Additionally, all patients had a history of child guidance center intervention. As a result, this study was unable to directly inform their families of the COVID-19 outbreak and infection. Moreover, unlike what was attempted by Israeli et al.,11 the majority of this study’s patients did not have the option of being discharged to home. In addition, similar to Thompson et al.’s study,14 various issues, including the ethical issue of how to balance infection control and behavioral restrictions such as isolation and restraint, were highlighted in this study.

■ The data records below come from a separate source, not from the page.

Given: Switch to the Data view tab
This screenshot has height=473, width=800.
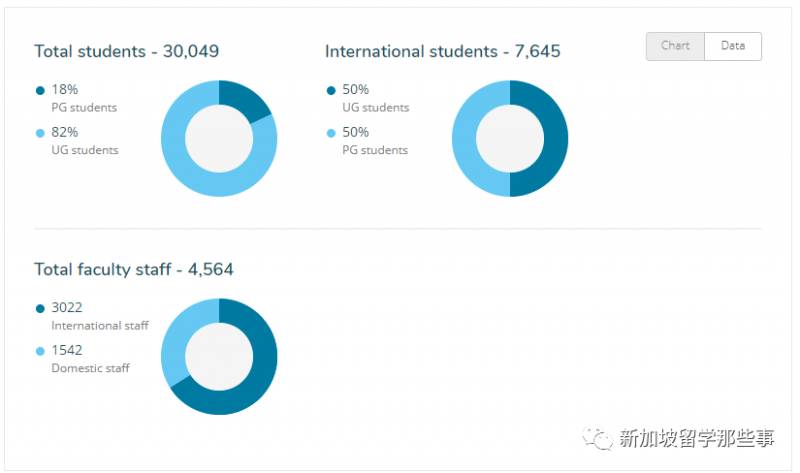Looking at the screenshot, I should (733, 46).
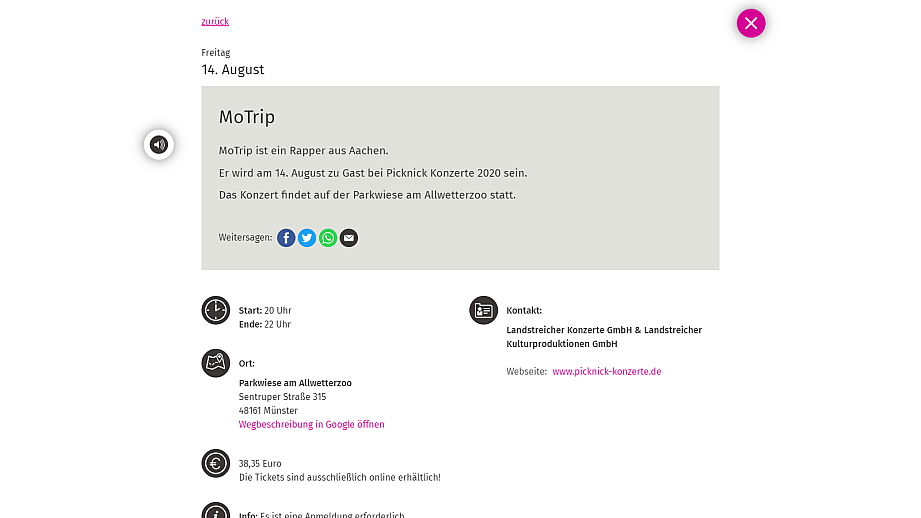The width and height of the screenshot is (921, 518).
Task: Visit www.picknick-konzerte.de website link
Action: click(607, 372)

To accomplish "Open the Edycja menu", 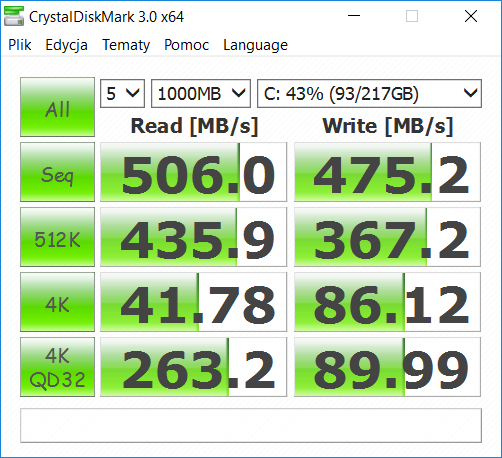I will point(66,45).
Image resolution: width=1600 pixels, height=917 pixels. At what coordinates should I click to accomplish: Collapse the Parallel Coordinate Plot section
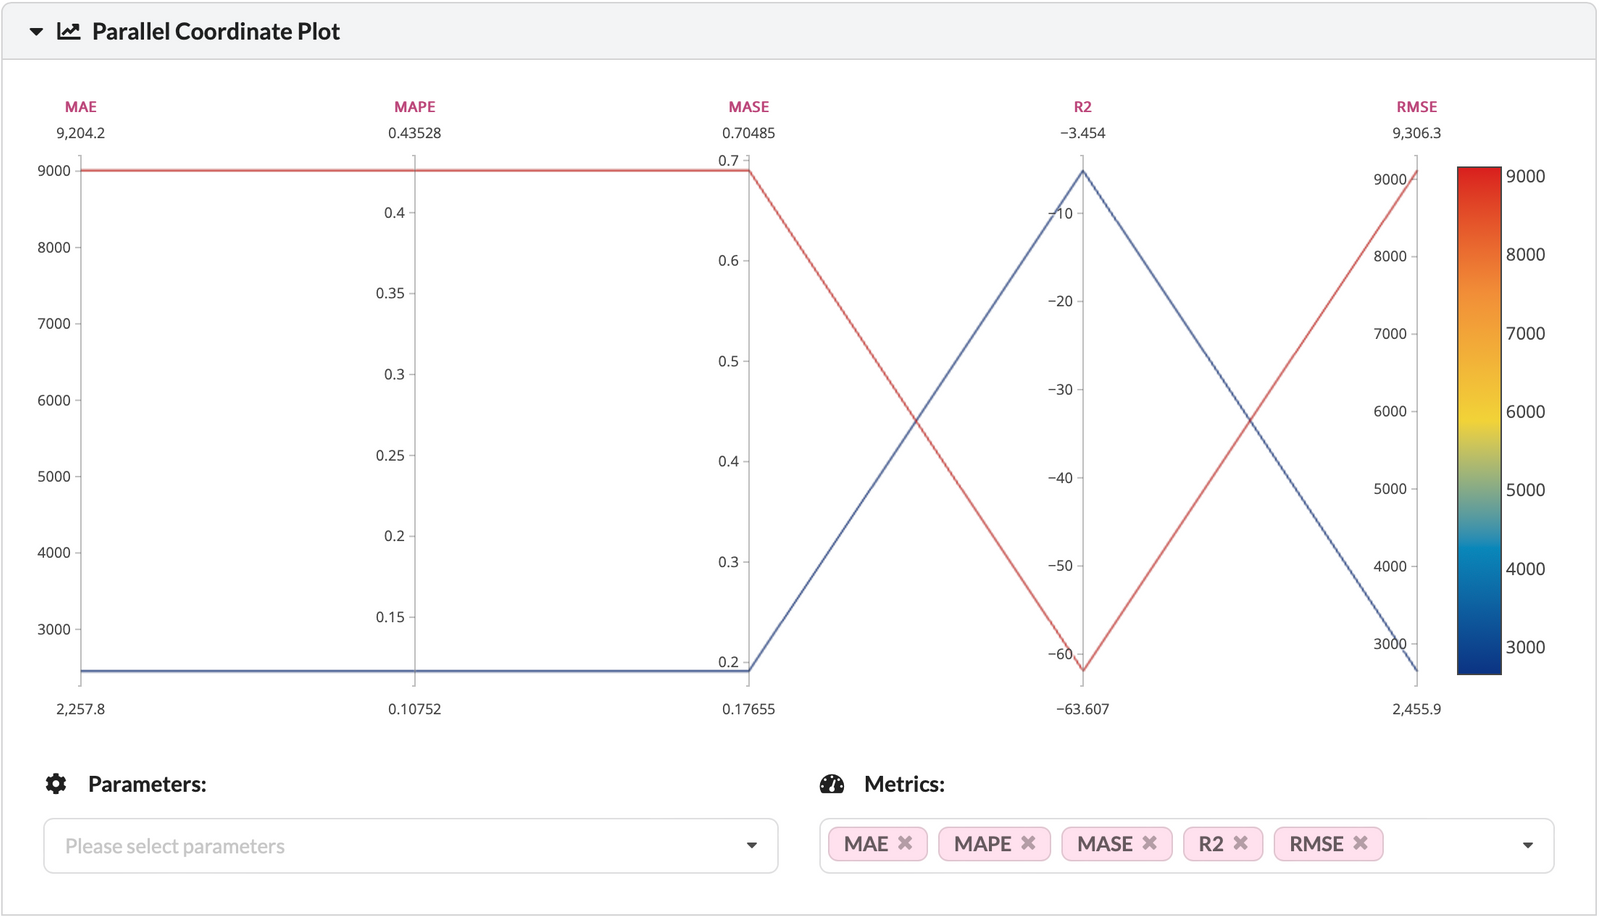(37, 32)
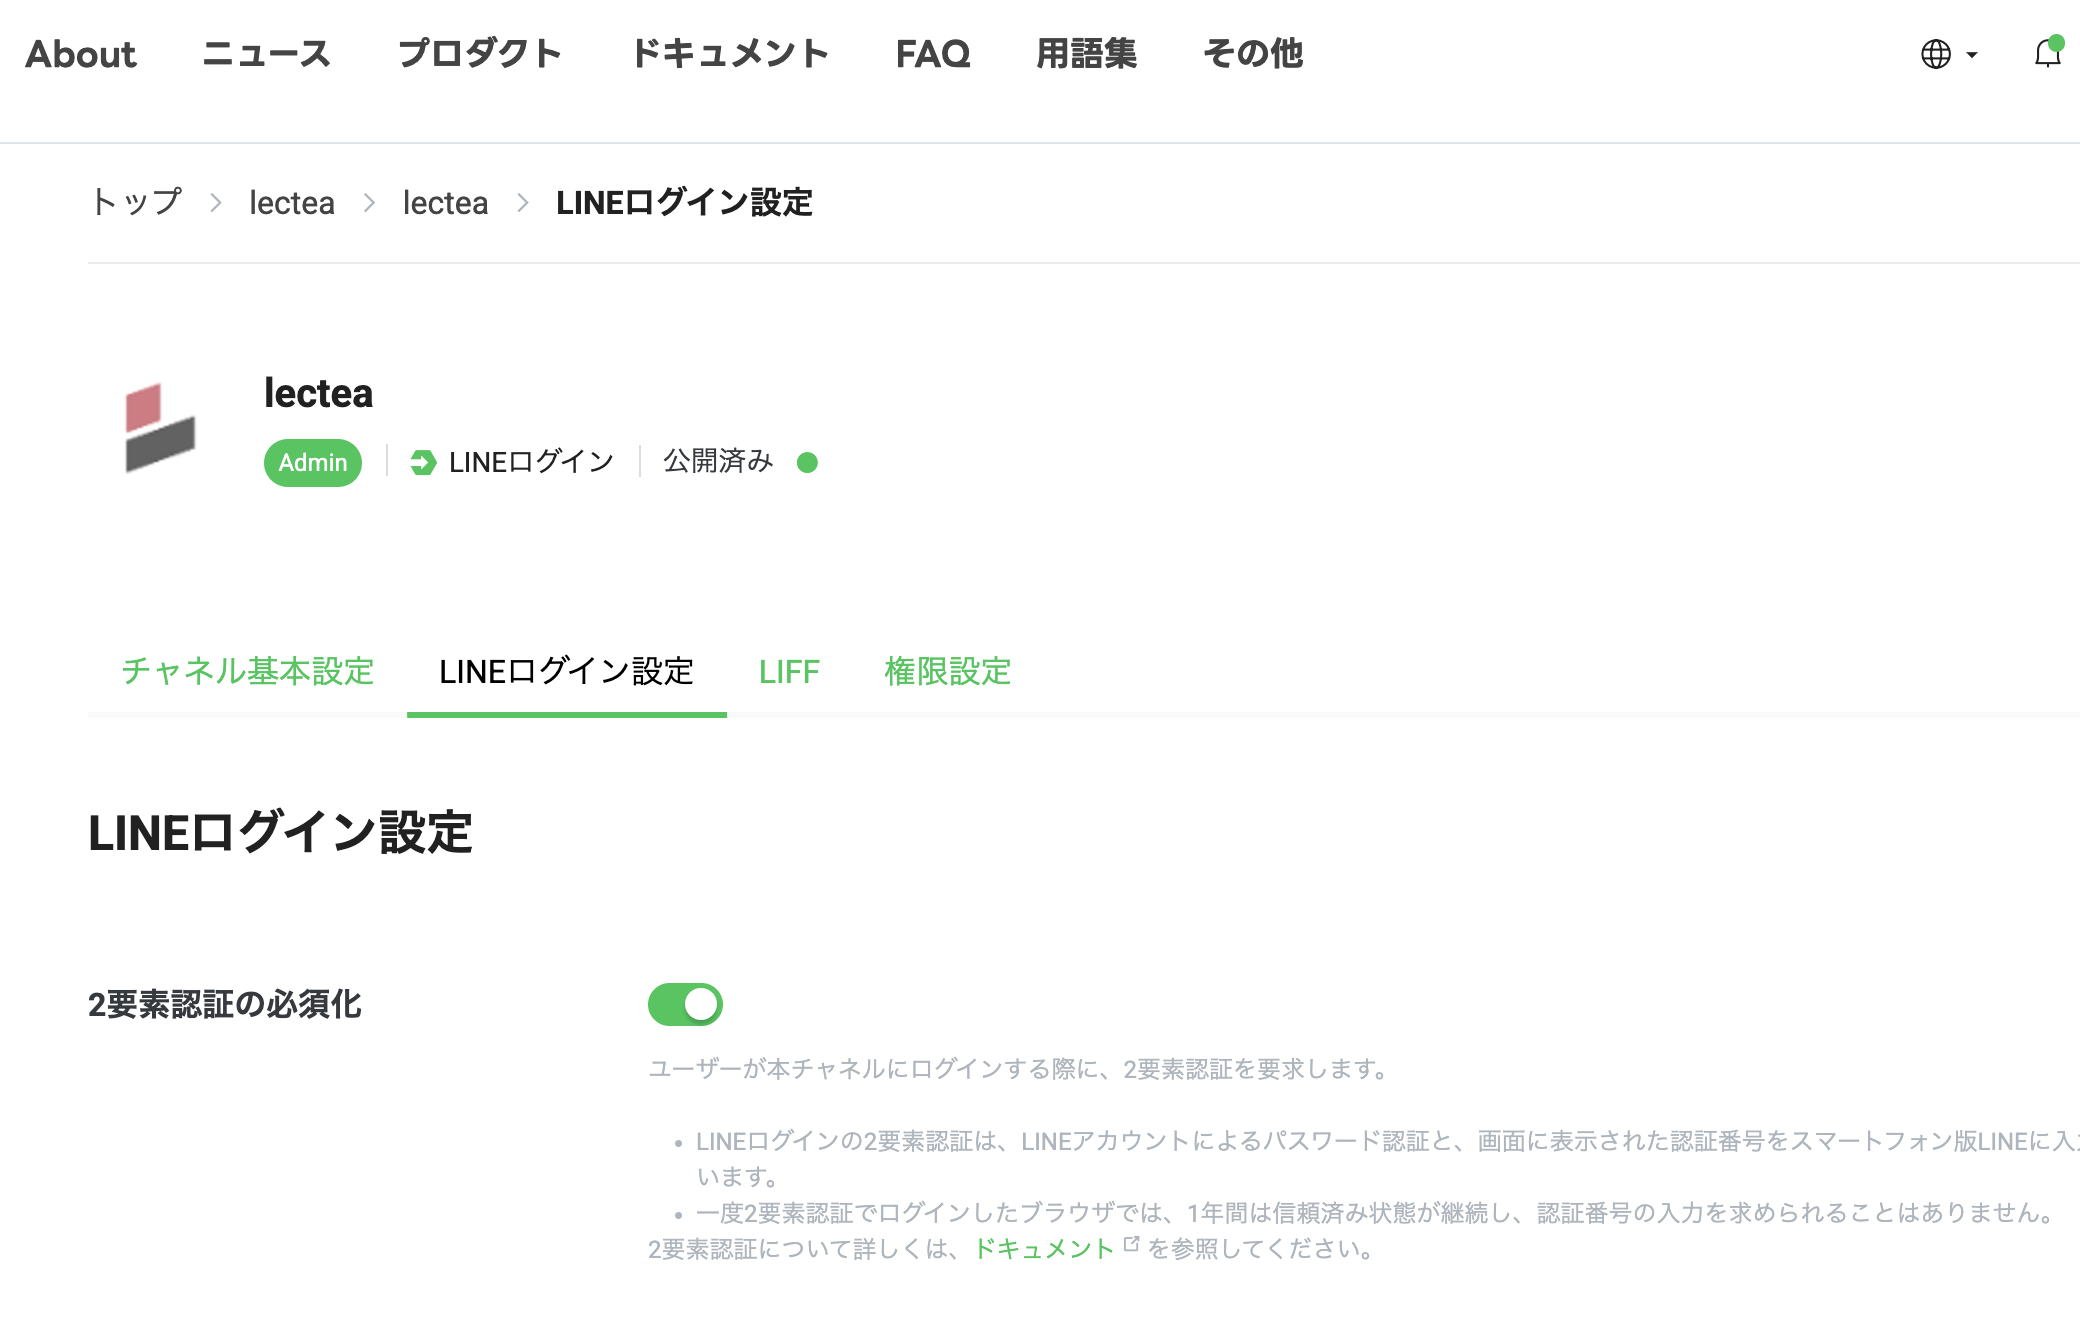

A child and adolescent psychiatric ward is not only a place to improve mental symptoms but also a place to support child development and a place where they live for a relatively long period, ranging from several months to over a year. Due to the outbreak of COVID-19, the children’s daily lives were severely disrupted, and the focus of care was redirected to infection control, which placed a heavy burden on both the children and the staff.

Owing to current circumstances, with no end to the COVID-19 pandemic in sight, it is necessary to make use of this experience to minimize the disadvantages children face in the hospital environment, to prevent the onset of COVID-19, and to better respond when infection recurs.

Acknowledgments

This report was not supported by any research funding. I would like to express my deep gratitude to Professor Yohei Doi of the Department of Infectious Diseases, Fujita Health University School of Medicine, for his advice from the perspective of an infectious disease specialist during the preparation of this report. I also thank the patients for their cooperation.

Notes

Conflicts of Interest

The author has no conflicts of interest regarding this report.